### Work instructions
If a line in the data below contains "will", copy it.

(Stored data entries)
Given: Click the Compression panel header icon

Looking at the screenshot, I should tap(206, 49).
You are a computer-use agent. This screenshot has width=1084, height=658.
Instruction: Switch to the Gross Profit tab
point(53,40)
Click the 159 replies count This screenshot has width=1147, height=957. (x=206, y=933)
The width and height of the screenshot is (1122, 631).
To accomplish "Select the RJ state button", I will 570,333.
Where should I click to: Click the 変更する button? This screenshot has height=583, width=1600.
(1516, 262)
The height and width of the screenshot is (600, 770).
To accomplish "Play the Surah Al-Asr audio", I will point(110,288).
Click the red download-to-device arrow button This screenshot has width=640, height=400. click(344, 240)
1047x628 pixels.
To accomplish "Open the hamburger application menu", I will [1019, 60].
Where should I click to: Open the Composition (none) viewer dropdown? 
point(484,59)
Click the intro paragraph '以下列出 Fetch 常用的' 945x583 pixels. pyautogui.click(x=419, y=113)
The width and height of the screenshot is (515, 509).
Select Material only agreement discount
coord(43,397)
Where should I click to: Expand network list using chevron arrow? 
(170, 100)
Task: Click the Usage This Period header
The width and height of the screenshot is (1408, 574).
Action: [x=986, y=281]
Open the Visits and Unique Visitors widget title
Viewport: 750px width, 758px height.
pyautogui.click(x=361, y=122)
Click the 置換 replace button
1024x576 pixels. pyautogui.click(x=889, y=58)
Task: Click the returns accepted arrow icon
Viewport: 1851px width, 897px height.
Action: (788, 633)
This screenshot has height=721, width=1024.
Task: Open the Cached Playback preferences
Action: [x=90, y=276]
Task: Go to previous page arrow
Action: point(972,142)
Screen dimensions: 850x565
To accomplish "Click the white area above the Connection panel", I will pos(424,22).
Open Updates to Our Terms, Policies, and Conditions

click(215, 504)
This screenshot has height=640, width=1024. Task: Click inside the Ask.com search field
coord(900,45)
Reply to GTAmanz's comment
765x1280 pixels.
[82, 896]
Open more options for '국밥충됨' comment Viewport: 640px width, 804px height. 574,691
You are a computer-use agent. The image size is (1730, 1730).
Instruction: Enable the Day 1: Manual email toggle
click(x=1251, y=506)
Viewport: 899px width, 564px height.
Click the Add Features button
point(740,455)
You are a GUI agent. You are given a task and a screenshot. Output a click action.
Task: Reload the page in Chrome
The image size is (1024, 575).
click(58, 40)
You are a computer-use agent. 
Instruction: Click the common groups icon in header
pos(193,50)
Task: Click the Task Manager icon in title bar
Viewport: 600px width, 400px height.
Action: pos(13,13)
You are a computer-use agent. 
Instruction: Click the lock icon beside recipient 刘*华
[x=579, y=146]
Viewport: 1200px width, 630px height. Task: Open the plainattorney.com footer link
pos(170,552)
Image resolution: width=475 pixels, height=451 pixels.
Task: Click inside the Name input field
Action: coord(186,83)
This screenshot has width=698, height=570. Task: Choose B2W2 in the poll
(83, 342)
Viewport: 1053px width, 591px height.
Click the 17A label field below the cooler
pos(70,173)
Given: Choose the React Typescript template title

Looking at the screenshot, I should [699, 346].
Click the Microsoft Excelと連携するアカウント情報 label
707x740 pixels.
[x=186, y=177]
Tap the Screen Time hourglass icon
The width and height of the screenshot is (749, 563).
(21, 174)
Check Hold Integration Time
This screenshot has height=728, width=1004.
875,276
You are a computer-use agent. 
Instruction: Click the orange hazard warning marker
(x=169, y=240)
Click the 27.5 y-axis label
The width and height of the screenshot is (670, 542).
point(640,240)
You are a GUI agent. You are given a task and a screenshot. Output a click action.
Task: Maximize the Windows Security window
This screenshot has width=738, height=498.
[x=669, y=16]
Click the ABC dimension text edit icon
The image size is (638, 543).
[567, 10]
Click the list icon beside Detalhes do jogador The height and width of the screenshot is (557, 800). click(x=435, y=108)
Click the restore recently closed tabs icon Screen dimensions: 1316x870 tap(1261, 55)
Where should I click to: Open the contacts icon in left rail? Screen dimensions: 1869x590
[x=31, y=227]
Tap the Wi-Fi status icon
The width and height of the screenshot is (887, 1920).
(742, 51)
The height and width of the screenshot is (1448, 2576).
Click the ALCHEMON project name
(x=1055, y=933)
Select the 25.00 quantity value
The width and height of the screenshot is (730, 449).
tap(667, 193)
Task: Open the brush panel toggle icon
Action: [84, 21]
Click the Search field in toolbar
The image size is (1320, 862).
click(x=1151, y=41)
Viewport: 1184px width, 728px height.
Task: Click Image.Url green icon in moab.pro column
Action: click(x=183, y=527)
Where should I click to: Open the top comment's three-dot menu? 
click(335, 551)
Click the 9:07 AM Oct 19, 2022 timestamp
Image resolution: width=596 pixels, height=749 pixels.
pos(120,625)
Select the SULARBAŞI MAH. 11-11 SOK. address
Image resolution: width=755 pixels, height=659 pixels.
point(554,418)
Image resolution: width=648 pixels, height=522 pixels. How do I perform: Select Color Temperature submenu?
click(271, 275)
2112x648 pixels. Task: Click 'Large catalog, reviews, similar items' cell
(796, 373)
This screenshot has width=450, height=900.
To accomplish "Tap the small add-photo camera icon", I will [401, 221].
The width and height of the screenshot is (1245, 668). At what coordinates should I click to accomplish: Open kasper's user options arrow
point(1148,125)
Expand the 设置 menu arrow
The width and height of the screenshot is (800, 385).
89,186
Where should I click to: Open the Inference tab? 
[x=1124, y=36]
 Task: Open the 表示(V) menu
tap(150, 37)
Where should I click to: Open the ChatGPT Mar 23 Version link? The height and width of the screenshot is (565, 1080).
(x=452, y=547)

### Task solution
To accomplish "Select the RJ state button", I will 570,333.
To accomplish "Play the Surah Al-Asr audio", I will point(110,288).
To accomplish "Open the hamburger application menu", I will [1019, 60].
To accomplish "Click the white area above the Connection panel", I will pos(424,22).
To accomplish "Tap the small add-photo camera icon", I will [401, 221].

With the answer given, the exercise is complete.